Monday, July 18, 2011

you can't be a samurai warrior

By the 19th century, when the first existentialists were writing, the narrative of the church had largely broken down. Much of the public piety of that age was a surface piety enforced by social convention. Churchgoers, by and large, were stuck in the same malaise and just as alienated as those who had left the church. Why? Because Christians are like samurai.

One of Greg's professors once told him in seminar, "You can't be a samurai warrior." Poor Greg was devastated. But the professor was right. Some choices aren't available to you.
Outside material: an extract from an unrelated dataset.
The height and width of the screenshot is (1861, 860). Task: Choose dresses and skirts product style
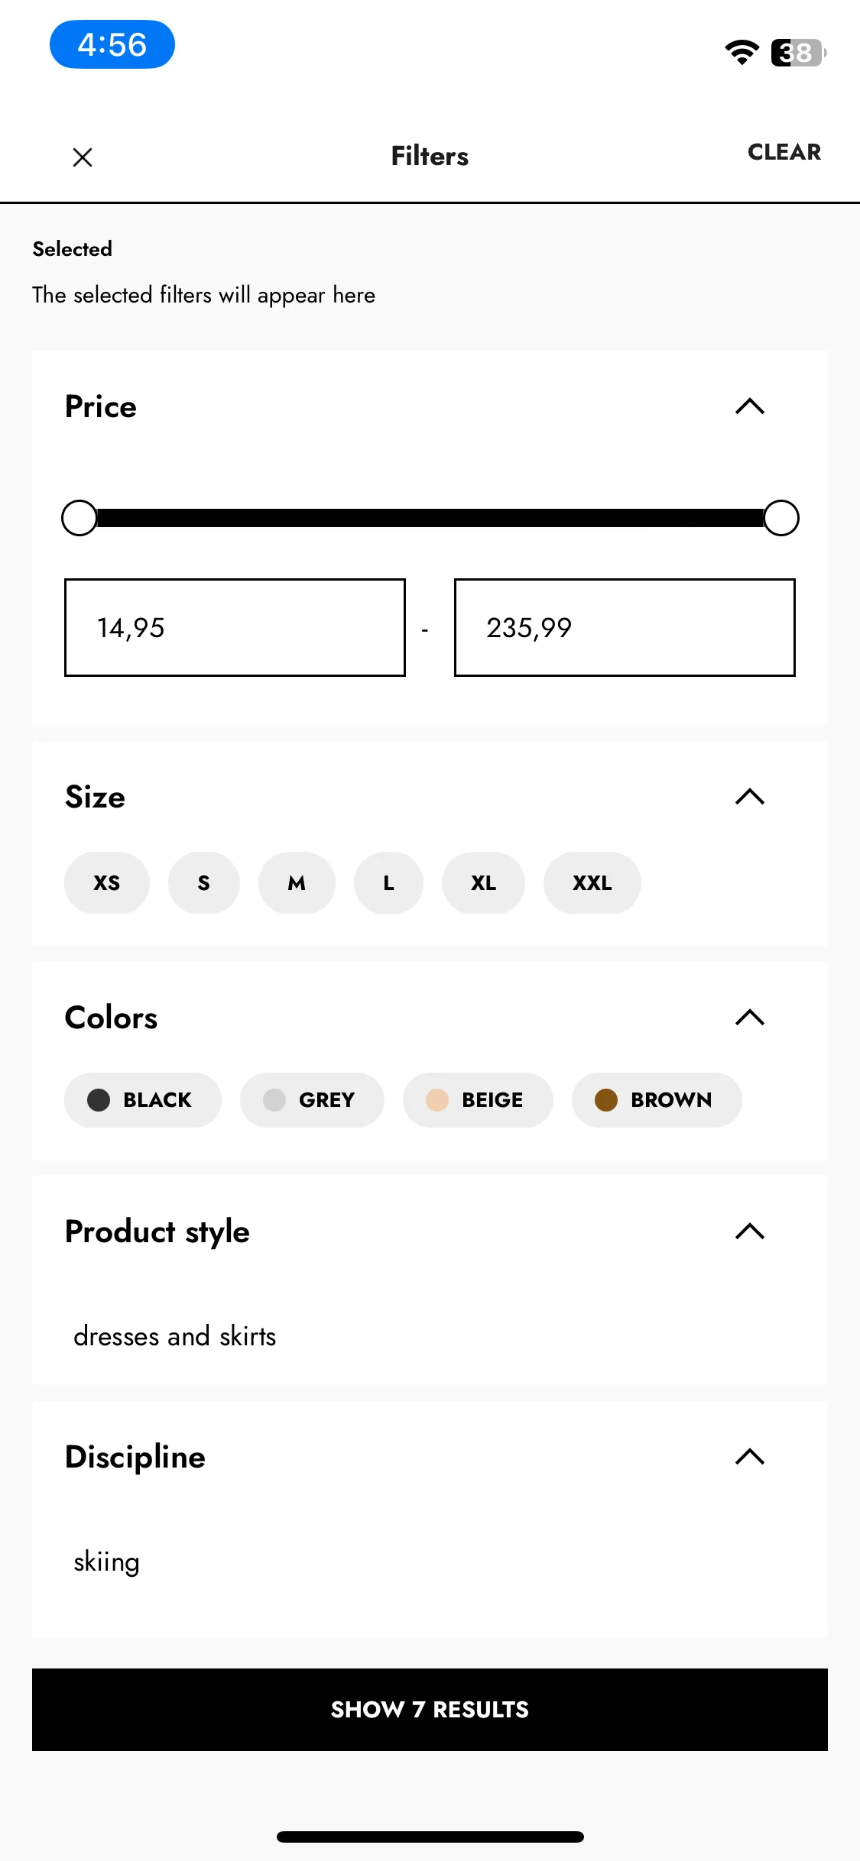pos(175,1336)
You could do what Forest Whitaker does in the excellent movie Ghost Dog: You could pick up a sword, you could pledge yourself to another person, and you could try to follow a code of honor. But being a samurai is something more. Being a samurai means being part of something larger than yourself; it means being something with a certain cultural significance. Being a samurai is part of the meaning-narrative of an entire society.
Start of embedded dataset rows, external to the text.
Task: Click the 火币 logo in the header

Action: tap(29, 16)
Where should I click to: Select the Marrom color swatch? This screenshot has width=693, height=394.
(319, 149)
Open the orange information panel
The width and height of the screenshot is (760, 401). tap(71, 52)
Can people be Christians today? Certainly, but they can never be Christians in the way people were Christians for hundreds of years during which the church dominated European political, intellectual, and cultural institutions. Christianity, as an absolute system providing a homogenous meaning narrative for an entire society, is dead. Being a Christian in a world in which the sun revolves around the earth, echoing in a concrete, physical way God's love and attention, is gone. Being a Christian in a world in which the teachings of the church are reflected, in every physical fact, in every element of societal structure, is gone. Even if you believe in God and believe in the divinity of Jesus, that type of Christian is as dead as the samurai.

For the Christian existentialists, to some extent this is a good thing. The price of the church's absolute reassurance was the abdication of your individual, personal responsibility for and passionate engagement in your own faith. This, for the existentialist, is tantamount to giving up your humanity (dare we say your soul?) - a devil's bargain, to be sure.